→ **Задания**:
[1] Благодаря чему, согласно отрывку о второй книге «О природе богов», человек выделился из животного мира?
[2] Перепишите из отрывка о второй книге «О природе богов» фрагмент, начиная со слов «Как бы там ни» и заканчивая словами «его общего мировоззрения.».
[3] Напишите продолжение отрывка о второй книге «О природе богов», начав сразу после его последнего предложения.

→ **Текст отрывка**:
★ ★ ★ ★

Как бы там ни было, вторая книга «О природе богов» — лучшая часть этого произведения Цицерона. Она дает нам массу уникальных сведений из античного естествознания и натурфилософии, рисует великолепную и полную оптимизма картину мира, содержит ряд блестящих научных догадок и предвосхищений. Прекрасны, например, мысли Цицерона о том, что человеческий труд украшает Землю (II, 99), о том, что из животного мира человек выделился благодаря прямохождению (II, 140) и своим рукам, приспособленным к любому труду (II, 150—151), что этими своими руками мы создаем «в природе как бы вторую природу» (II, 152), что для своего счастья человек имеет в природе все необходимое, кроме бессмертия, но что бессмертие «не имеет к счастью никакого отношения» (II, 153). Все эти мысли, кем бы первым они ни были высказаны, принадлежат Цицерону, ибо именно они выражают самую суть его общего мировоззрения.

★ ★ ★ ★

→ **Исходные данные**:
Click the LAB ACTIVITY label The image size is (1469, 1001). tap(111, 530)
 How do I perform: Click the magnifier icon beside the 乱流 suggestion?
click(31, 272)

★ ★ ★ ★

→ **Ответы к заданиям**:
[1] Благодаря прямохождению и своим рукам, приспособленным к любому труду.

[2]
Как бы там ни было, вторая книга «О природе богов» — лучшая часть этого произведения Цицерона. Она дает нам массу уникальных сведений из античного естествознания и натурфилософии, рисует великолепную и полную оптимизма картину мира, содержит ряд блестящих научных догадок и предвосхищений. Прекрасны, например, мысли Цицерона о том, что человеческий труд украшает Землю (II, 99), о том, что из животного мира человек выделился благодаря прямохождению (II, 140) и своим рукам, приспособленным к любому труду (II, 150—151), что этими своими руками мы создаем «в природе как бы вторую природу» (II, 152), что для своего счастья человек имеет в природе все необходимое, кроме бессмертия, но что бессмертие «не имеет к счастью никакого отношения» (II, 153). Все эти мысли, кем бы первым они ни были высказаны, принадлежат Цицерону, ибо именно они выражают самую суть его общего мировоззрения.

[3]
Третья книга трактата содержит речь Котты против теологии стоиков. Эта речь дошла до нас с большими сокращениями (незначительные сокращения, возможно, были и во второй книге). Поскольку лакуны приходятся на те места, где Котта должен был бы опровергать концепции, близкие монотеизму, можно предположить, что сокращения были произведены христианскими переписчиками.
В третьей книге Цицерон окончательно определяет свое отношение к религии, которое он схематически обозначил во вступлении и несколько уточнил в книге первой. Словами Котты он говорит о том, что для него мнение предков о почитании богов неколебимо (III, 5) и что в вопросах религии авторитетами для него являются не стоики, а великие римские граждане: Сципион, Сцевола и Лелий — автор знаменитой речи о религии (Там же). Все, что составляет религию, по его мнению, сводится к традиционной обрядности, ауспициям и прорицаниям, остальное же — домыслы поэтов и философов. Толкование религии не имеет смысла, ибо оно очевидные вещи делает сомнительными. Это относится и к доказательствам существования богов: «доказательствами очевидность ослабляется» (III, 9).
18
De div. instit. IV, 2'8.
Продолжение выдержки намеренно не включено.